What the exercise asks: Leave every picture out and give back the lines below from the first through the line that holds "Screen dimensions: 692x204", exactly as written.

* * *

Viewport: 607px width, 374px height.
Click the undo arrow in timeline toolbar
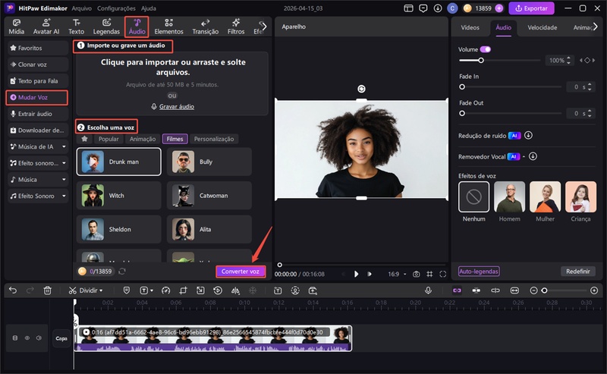11,290
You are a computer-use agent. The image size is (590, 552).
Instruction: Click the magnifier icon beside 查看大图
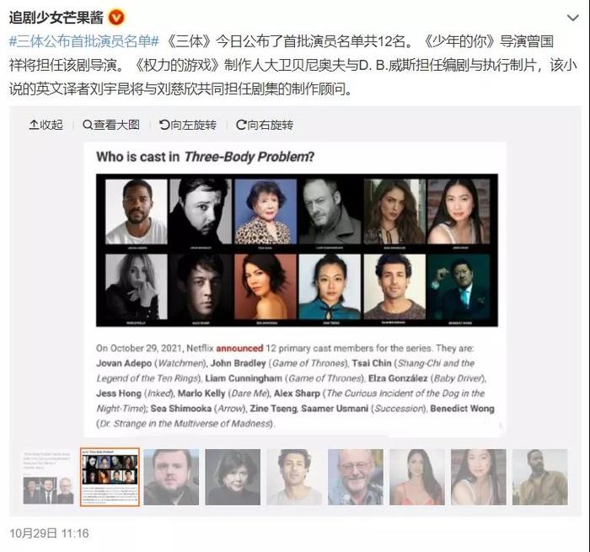[x=88, y=125]
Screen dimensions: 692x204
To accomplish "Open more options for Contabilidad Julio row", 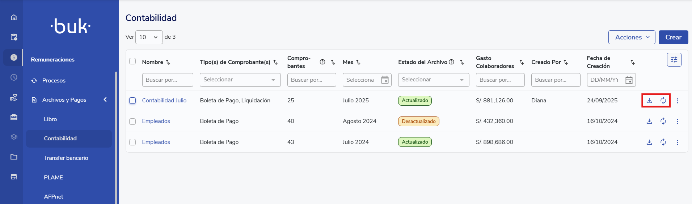I will point(677,101).
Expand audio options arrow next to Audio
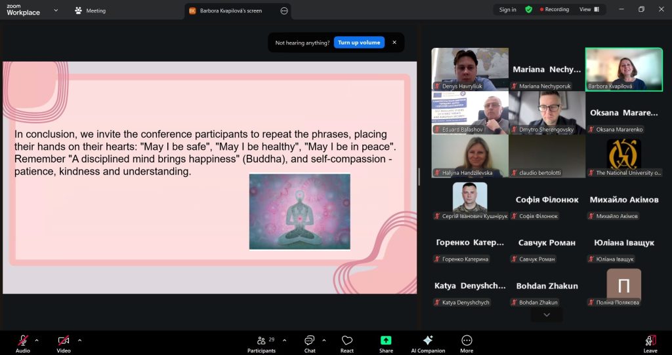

* * *

Solution:
Viewport: 607px width, 374px height.
Click the undo arrow in timeline toolbar
11,290
You are a computer-use agent. The image size is (590, 552).
Instruction: Click the magnifier icon beside 查看大图
[x=88, y=125]
Screen dimensions: 692x204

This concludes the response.